[Collected data]
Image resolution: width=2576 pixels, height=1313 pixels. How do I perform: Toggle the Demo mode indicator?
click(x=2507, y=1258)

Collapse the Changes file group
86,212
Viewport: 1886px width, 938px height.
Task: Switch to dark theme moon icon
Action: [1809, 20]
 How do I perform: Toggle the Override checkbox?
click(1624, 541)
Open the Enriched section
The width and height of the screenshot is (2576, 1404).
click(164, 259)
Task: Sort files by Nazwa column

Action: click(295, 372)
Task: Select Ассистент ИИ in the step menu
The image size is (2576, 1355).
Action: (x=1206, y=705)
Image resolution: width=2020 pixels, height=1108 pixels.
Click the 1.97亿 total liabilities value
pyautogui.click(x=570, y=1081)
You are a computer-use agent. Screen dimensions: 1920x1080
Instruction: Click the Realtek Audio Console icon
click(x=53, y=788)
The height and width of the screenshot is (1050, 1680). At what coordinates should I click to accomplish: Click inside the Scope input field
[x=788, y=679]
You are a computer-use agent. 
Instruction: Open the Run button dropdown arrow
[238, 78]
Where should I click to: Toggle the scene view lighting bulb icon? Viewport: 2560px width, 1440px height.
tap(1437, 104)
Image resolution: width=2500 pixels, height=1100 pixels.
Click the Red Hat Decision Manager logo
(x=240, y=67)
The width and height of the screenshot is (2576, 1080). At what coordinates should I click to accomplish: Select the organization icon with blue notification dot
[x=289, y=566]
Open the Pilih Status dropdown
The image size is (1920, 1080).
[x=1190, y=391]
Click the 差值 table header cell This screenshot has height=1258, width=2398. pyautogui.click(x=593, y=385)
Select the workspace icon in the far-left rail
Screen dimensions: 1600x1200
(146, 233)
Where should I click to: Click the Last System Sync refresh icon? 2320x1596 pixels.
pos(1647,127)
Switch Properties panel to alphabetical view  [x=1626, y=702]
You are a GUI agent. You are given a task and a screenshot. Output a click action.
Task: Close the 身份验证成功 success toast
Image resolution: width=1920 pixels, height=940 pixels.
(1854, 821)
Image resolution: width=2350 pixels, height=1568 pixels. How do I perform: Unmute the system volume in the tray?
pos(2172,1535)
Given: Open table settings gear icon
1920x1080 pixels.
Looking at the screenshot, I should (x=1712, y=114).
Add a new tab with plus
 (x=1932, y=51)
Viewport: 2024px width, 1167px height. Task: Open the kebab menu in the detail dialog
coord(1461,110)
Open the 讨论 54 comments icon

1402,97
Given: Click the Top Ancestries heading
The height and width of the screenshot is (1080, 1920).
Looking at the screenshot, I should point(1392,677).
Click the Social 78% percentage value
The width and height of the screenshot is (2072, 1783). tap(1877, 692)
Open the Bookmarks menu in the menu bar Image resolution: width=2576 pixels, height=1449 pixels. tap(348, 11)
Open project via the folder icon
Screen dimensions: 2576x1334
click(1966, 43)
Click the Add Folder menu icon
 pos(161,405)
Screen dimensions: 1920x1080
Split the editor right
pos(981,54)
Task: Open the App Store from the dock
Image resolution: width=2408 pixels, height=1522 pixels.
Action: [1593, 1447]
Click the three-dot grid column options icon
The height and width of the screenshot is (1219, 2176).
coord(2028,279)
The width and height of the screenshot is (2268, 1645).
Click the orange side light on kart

_Task objective_
Could you count the lines in the entries that hold the word "agent"? Only the number is wanted.

_Exercise result_
3